◆ Required action: Among the entries that follow, the required portion opens with the line containing "This screenshot has width=850, height=1352." and closes with the line containing "Click into the DOC". Give that portion again exactly, and nothing else.

BEGIN Data records

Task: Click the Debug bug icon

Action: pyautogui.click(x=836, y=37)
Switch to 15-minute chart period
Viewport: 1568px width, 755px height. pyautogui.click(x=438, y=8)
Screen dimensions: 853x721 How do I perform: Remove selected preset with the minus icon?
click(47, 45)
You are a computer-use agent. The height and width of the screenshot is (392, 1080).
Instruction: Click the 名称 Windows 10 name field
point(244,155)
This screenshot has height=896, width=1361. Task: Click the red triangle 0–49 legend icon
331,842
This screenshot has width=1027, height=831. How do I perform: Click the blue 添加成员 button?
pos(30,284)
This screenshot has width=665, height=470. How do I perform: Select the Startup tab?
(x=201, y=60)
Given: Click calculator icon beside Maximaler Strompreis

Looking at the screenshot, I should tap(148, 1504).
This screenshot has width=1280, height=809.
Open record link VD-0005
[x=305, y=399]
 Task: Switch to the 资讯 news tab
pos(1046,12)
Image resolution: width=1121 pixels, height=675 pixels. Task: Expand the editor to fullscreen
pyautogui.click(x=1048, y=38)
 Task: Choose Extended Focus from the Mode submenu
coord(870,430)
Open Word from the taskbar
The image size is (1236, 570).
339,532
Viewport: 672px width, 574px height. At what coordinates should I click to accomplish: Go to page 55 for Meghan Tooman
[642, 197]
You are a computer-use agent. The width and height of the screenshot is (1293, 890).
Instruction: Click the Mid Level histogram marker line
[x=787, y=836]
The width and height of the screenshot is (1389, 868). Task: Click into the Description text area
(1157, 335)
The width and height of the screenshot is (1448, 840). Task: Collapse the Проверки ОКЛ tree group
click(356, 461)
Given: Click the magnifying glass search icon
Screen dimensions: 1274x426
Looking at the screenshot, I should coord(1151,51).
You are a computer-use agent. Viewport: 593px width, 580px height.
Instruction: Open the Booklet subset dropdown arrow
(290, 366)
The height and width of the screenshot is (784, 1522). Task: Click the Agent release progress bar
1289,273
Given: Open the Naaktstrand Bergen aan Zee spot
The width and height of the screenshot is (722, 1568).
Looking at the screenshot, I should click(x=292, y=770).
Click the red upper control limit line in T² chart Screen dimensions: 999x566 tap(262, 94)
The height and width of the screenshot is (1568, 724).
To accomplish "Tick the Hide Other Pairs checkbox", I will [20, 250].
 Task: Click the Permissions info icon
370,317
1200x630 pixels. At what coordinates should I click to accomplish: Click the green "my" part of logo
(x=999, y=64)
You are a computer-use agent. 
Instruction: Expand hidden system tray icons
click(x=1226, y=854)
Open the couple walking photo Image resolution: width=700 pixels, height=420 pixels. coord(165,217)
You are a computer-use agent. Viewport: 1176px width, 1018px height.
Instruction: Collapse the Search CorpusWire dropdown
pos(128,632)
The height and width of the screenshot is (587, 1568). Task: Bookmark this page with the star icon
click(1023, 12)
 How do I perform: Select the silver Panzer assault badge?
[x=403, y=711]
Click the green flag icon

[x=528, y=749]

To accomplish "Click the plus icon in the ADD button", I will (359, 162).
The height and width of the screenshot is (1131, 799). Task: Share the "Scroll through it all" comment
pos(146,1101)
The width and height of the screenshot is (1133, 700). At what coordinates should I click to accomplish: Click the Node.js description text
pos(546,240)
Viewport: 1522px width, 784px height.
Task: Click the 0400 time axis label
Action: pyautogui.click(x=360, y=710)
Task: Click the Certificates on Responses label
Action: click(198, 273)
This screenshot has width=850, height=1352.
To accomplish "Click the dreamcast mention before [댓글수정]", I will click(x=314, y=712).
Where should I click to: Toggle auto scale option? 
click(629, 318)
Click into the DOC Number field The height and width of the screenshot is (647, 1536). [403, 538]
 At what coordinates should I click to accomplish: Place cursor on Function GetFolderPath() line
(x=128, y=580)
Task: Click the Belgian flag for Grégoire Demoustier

END Data records

◆ Answer section:
This screenshot has width=850, height=1352.
To accomplish "Click the dreamcast mention before [댓글수정]", I will click(x=314, y=712).
Where should I click to: Toggle auto scale option? 
click(629, 318)
Click into the DOC Number field The height and width of the screenshot is (647, 1536). [403, 538]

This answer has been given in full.